Whatever the aims of the photographer it is undeniable that the documentary photograph has been and continues to be seen as a threat not just by dictatorial regimes but increasingly by late Capitalist Western liberal-democracy also.

The first big example of censorship was the banning of photos of Hiroshima and Nagasaki by the Americans during their seven year occupation of Japan at the end of WW 2, the photos of Yamhata , Domon and Tomatsu bringing the horrors of the atomic age to the Worlds’ attention only after the occupation ended. Don McCullin , Philipp Jones Griffiths , David Douglas Duncan, Tim Page and Larry Burroughs’ negative representation of Vietnam were significant in turning public opinion against the war . Crucially Eddie Adams’ photo of the cold blooded execution of a North Vietnamese by the Saigon Chief of Police increased the numbers of Americans on anti-war demos dramatically, the numbers increasing again as the smuggled photos of the My Lai massacre emerged.

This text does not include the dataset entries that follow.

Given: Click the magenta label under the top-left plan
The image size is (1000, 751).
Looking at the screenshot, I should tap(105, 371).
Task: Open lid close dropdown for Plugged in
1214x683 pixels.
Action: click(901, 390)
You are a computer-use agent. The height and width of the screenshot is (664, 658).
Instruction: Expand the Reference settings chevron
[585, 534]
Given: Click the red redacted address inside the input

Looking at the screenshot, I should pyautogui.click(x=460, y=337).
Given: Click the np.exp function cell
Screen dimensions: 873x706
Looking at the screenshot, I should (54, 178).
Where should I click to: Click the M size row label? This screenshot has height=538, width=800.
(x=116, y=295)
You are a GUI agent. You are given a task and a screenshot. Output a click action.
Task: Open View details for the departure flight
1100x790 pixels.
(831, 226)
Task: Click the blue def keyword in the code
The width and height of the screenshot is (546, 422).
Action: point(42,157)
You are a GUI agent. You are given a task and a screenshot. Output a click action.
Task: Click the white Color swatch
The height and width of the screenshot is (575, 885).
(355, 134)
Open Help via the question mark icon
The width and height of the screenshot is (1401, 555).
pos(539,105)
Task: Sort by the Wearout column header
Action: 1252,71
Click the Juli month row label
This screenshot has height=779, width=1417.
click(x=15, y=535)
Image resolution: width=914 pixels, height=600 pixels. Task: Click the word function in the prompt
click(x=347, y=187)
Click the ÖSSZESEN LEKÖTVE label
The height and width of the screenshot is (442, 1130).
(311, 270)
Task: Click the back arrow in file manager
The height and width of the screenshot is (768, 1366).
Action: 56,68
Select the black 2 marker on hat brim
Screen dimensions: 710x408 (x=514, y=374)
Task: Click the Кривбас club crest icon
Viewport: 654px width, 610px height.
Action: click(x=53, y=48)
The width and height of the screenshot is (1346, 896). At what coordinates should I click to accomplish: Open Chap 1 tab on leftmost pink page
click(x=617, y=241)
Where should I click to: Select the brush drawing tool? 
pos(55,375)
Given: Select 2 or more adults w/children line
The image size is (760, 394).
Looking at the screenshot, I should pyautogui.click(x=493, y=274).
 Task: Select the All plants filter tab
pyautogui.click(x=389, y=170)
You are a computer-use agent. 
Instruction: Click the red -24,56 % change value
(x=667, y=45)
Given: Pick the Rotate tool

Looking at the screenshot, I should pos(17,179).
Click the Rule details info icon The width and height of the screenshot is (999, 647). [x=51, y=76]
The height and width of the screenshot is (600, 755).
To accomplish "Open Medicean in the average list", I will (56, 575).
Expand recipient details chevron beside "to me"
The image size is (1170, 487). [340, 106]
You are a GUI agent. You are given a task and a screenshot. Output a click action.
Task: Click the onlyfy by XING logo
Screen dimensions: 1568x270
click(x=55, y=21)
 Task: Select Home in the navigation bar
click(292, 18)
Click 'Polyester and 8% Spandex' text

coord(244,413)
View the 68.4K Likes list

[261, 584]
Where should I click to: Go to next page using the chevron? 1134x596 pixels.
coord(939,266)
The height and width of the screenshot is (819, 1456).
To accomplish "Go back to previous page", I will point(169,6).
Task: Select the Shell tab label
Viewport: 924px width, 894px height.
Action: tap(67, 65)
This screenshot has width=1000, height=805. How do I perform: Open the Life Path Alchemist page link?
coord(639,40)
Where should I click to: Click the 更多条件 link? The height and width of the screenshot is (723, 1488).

Government reaction has seen much tighter control, Don McCullin infamously being denied a press pass during the Falklands/Malvinos war. Photographers in Ireland during “The Troubles” were “embedded” with army units- a practice repeated in the recent Iraq war. Technological advances yet again have made absolute control impossible as images of the Abu Ghraib tortures ably demonstrated.

It remains to be seen if there is a downside to the greater availability of high quality images. Will the fantastic quantity of photographs undermine the mediums’ power to both shock and provoke much needed protest and dissent? Or shall widespread availability of easily usable digital technology at increasingly reduced prices make oppression and cover -up increasingly difficult?